▶ PROMPT
Each line of the data must be copied exactly.

▶ Stored data entries
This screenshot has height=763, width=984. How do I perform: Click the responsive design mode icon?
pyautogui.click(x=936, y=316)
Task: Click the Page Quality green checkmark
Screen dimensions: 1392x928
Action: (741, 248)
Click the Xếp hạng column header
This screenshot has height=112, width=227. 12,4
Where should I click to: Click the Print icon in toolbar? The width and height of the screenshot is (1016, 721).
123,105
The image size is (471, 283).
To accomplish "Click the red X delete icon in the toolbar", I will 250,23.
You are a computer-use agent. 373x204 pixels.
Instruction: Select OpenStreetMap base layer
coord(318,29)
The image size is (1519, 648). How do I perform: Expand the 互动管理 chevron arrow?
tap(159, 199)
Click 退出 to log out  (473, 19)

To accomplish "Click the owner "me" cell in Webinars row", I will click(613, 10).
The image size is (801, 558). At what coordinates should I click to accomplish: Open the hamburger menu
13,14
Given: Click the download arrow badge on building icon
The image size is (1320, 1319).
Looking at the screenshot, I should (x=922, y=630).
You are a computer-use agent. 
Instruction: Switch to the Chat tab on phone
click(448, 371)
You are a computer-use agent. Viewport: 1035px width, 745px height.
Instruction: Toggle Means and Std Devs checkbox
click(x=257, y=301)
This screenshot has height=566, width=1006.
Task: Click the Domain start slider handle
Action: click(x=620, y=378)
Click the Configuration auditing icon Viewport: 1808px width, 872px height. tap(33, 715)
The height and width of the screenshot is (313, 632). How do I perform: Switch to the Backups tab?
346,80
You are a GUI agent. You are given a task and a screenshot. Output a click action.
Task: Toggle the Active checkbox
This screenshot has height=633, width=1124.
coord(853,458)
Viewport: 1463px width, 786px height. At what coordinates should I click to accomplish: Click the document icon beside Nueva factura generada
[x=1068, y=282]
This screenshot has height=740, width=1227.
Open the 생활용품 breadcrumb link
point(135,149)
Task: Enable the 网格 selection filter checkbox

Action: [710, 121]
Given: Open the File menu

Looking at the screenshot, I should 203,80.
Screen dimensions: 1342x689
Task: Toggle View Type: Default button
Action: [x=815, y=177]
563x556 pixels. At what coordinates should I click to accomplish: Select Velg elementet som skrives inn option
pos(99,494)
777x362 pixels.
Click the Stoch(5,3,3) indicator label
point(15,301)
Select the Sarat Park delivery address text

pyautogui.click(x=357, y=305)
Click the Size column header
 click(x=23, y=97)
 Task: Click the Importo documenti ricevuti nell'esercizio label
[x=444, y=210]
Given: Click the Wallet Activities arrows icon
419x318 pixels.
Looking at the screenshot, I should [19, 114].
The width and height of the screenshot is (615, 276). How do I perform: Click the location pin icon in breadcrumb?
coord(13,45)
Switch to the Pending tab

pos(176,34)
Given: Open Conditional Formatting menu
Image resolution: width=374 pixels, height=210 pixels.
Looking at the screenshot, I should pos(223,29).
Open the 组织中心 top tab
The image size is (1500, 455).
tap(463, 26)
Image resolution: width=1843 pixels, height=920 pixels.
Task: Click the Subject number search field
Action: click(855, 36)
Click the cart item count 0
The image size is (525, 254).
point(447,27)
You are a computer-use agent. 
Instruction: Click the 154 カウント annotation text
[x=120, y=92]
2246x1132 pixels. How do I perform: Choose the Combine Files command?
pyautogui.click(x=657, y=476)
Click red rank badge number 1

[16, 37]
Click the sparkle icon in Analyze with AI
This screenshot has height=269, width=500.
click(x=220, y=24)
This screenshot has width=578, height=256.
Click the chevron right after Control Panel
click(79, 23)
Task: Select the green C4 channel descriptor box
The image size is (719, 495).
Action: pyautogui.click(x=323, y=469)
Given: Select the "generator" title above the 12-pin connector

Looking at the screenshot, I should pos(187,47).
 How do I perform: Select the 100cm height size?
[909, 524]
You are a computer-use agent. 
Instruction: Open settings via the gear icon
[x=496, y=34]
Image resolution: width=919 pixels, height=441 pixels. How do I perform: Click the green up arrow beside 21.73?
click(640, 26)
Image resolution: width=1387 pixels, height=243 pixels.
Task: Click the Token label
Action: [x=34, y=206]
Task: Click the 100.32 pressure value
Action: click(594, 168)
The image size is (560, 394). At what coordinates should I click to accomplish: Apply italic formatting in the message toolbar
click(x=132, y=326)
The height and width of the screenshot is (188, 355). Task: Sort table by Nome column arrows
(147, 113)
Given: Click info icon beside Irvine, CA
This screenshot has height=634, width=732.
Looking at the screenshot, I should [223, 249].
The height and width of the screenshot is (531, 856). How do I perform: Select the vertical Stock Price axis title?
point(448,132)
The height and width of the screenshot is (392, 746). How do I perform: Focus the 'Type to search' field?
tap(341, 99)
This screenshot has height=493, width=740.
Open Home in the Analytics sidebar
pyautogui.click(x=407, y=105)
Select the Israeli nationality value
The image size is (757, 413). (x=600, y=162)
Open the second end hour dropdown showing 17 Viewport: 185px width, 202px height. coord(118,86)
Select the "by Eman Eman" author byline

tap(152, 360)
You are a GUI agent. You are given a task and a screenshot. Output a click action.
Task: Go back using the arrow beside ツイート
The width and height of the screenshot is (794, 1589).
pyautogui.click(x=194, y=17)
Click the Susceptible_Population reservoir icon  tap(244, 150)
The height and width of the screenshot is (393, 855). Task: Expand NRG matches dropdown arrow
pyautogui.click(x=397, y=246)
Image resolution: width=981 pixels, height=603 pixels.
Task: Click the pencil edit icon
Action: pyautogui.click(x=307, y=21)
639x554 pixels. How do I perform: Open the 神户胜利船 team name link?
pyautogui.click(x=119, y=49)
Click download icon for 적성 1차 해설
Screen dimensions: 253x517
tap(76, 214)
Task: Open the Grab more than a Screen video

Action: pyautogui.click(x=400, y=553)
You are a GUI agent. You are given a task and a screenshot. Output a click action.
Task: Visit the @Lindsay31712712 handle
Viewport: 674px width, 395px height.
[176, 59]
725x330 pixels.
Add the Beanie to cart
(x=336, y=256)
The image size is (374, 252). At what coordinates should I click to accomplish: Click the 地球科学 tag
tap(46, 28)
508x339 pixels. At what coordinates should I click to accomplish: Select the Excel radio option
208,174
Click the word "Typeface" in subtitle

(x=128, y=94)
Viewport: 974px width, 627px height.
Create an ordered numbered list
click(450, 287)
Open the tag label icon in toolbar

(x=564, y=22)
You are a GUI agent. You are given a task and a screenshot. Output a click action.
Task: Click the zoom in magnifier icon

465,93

▶ ANSWER TO THIS PROBLEM
This screenshot has height=763, width=984. How do I perform: Click the responsive design mode icon?
pyautogui.click(x=936, y=316)
Task: Click the Page Quality green checkmark
Screen dimensions: 1392x928
Action: (741, 248)
Click the Xếp hạng column header
This screenshot has height=112, width=227. 12,4
Where should I click to: Click the Print icon in toolbar? The width and height of the screenshot is (1016, 721).
123,105
The image size is (471, 283).
To accomplish "Click the red X delete icon in the toolbar", I will 250,23.
You are a computer-use agent. 373x204 pixels.
Instruction: Select OpenStreetMap base layer
coord(318,29)
The image size is (1519, 648). How do I perform: Expand the 互动管理 chevron arrow?
tap(159, 199)
Click 退出 to log out  (473, 19)

To accomplish "Click the owner "me" cell in Webinars row", I will click(613, 10).
The image size is (801, 558). At what coordinates should I click to accomplish: Open the hamburger menu
13,14
Given: Click the download arrow badge on building icon
The image size is (1320, 1319).
Looking at the screenshot, I should (x=922, y=630).
You are a computer-use agent. 
Instruction: Switch to the Chat tab on phone
click(448, 371)
You are a computer-use agent. Viewport: 1035px width, 745px height.
Instruction: Toggle Means and Std Devs checkbox
click(x=257, y=301)
This screenshot has height=566, width=1006.
Task: Click the Domain start slider handle
Action: click(x=620, y=378)
Click the Configuration auditing icon Viewport: 1808px width, 872px height. tap(33, 715)
The height and width of the screenshot is (313, 632). How do I perform: Switch to the Backups tab?
346,80
You are a GUI agent. You are given a task and a screenshot. Output a click action.
Task: Toggle the Active checkbox
This screenshot has height=633, width=1124.
coord(853,458)
Viewport: 1463px width, 786px height. At what coordinates should I click to accomplish: Click the document icon beside Nueva factura generada
[x=1068, y=282]
This screenshot has height=740, width=1227.
Open the 생활용품 breadcrumb link
point(135,149)
Task: Enable the 网格 selection filter checkbox

Action: [710, 121]
Given: Open the File menu

Looking at the screenshot, I should 203,80.
Screen dimensions: 1342x689
Task: Toggle View Type: Default button
Action: [x=815, y=177]
563x556 pixels. At what coordinates should I click to accomplish: Select Velg elementet som skrives inn option
pos(99,494)
777x362 pixels.
Click the Stoch(5,3,3) indicator label
point(15,301)
Select the Sarat Park delivery address text

pyautogui.click(x=357, y=305)
Click the Size column header
 click(x=23, y=97)
 Task: Click the Importo documenti ricevuti nell'esercizio label
[x=444, y=210]
Given: Click the Wallet Activities arrows icon
419x318 pixels.
Looking at the screenshot, I should [19, 114].
The width and height of the screenshot is (615, 276). How do I perform: Click the location pin icon in breadcrumb?
coord(13,45)
Switch to the Pending tab

pos(176,34)
Given: Open Conditional Formatting menu
Image resolution: width=374 pixels, height=210 pixels.
Looking at the screenshot, I should pos(223,29).
Open the 组织中心 top tab
The image size is (1500, 455).
tap(463, 26)
Image resolution: width=1843 pixels, height=920 pixels.
Task: Click the Subject number search field
Action: click(855, 36)
Click the cart item count 0
The image size is (525, 254).
point(447,27)
You are a computer-use agent. 
Instruction: Click the 154 カウント annotation text
[x=120, y=92]
2246x1132 pixels. How do I perform: Choose the Combine Files command?
pyautogui.click(x=657, y=476)
Click red rank badge number 1

[16, 37]
Click the sparkle icon in Analyze with AI
This screenshot has height=269, width=500.
click(x=220, y=24)
This screenshot has width=578, height=256.
Click the chevron right after Control Panel
click(79, 23)
Task: Select the green C4 channel descriptor box
The image size is (719, 495).
Action: pyautogui.click(x=323, y=469)
Given: Select the "generator" title above the 12-pin connector

Looking at the screenshot, I should pos(187,47).
 How do I perform: Select the 100cm height size?
[909, 524]
You are a computer-use agent. 
Instruction: Open settings via the gear icon
[x=496, y=34]
Image resolution: width=919 pixels, height=441 pixels. How do I perform: Click the green up arrow beside 21.73?
click(640, 26)
Image resolution: width=1387 pixels, height=243 pixels.
Task: Click the Token label
Action: [x=34, y=206]
Task: Click the 100.32 pressure value
Action: click(594, 168)
The image size is (560, 394). At what coordinates should I click to accomplish: Apply italic formatting in the message toolbar
click(x=132, y=326)
The height and width of the screenshot is (188, 355). Task: Sort table by Nome column arrows
(147, 113)
Given: Click info icon beside Irvine, CA
This screenshot has height=634, width=732.
Looking at the screenshot, I should [223, 249].
The height and width of the screenshot is (531, 856). How do I perform: Select the vertical Stock Price axis title?
point(448,132)
The height and width of the screenshot is (392, 746). How do I perform: Focus the 'Type to search' field?
tap(341, 99)
This screenshot has height=493, width=740.
Open Home in the Analytics sidebar
pyautogui.click(x=407, y=105)
Select the Israeli nationality value
The image size is (757, 413). (x=600, y=162)
Open the second end hour dropdown showing 17 Viewport: 185px width, 202px height. coord(118,86)
Select the "by Eman Eman" author byline

tap(152, 360)
You are a GUI agent. You are given a task and a screenshot. Output a click action.
Task: Go back using the arrow beside ツイート
The width and height of the screenshot is (794, 1589).
pyautogui.click(x=194, y=17)
Click the Susceptible_Population reservoir icon  tap(244, 150)
The height and width of the screenshot is (393, 855). Task: Expand NRG matches dropdown arrow
pyautogui.click(x=397, y=246)
Image resolution: width=981 pixels, height=603 pixels.
Task: Click the pencil edit icon
Action: pyautogui.click(x=307, y=21)
639x554 pixels. How do I perform: Open the 神户胜利船 team name link?
pyautogui.click(x=119, y=49)
Click download icon for 적성 1차 해설
Screen dimensions: 253x517
tap(76, 214)
Task: Open the Grab more than a Screen video

Action: pyautogui.click(x=400, y=553)
You are a GUI agent. You are given a task and a screenshot. Output a click action.
Task: Visit the @Lindsay31712712 handle
Viewport: 674px width, 395px height.
[176, 59]
725x330 pixels.
Add the Beanie to cart
(x=336, y=256)
The image size is (374, 252). At what coordinates should I click to accomplish: Click the 地球科学 tag
tap(46, 28)
508x339 pixels. At what coordinates should I click to accomplish: Select the Excel radio option
208,174
Click the word "Typeface" in subtitle

(x=128, y=94)
Viewport: 974px width, 627px height.
Create an ordered numbered list
click(450, 287)
Open the tag label icon in toolbar

(x=564, y=22)
You are a GUI agent. You are given a task and a screenshot. Output a click action.
Task: Click the zoom in magnifier icon

465,93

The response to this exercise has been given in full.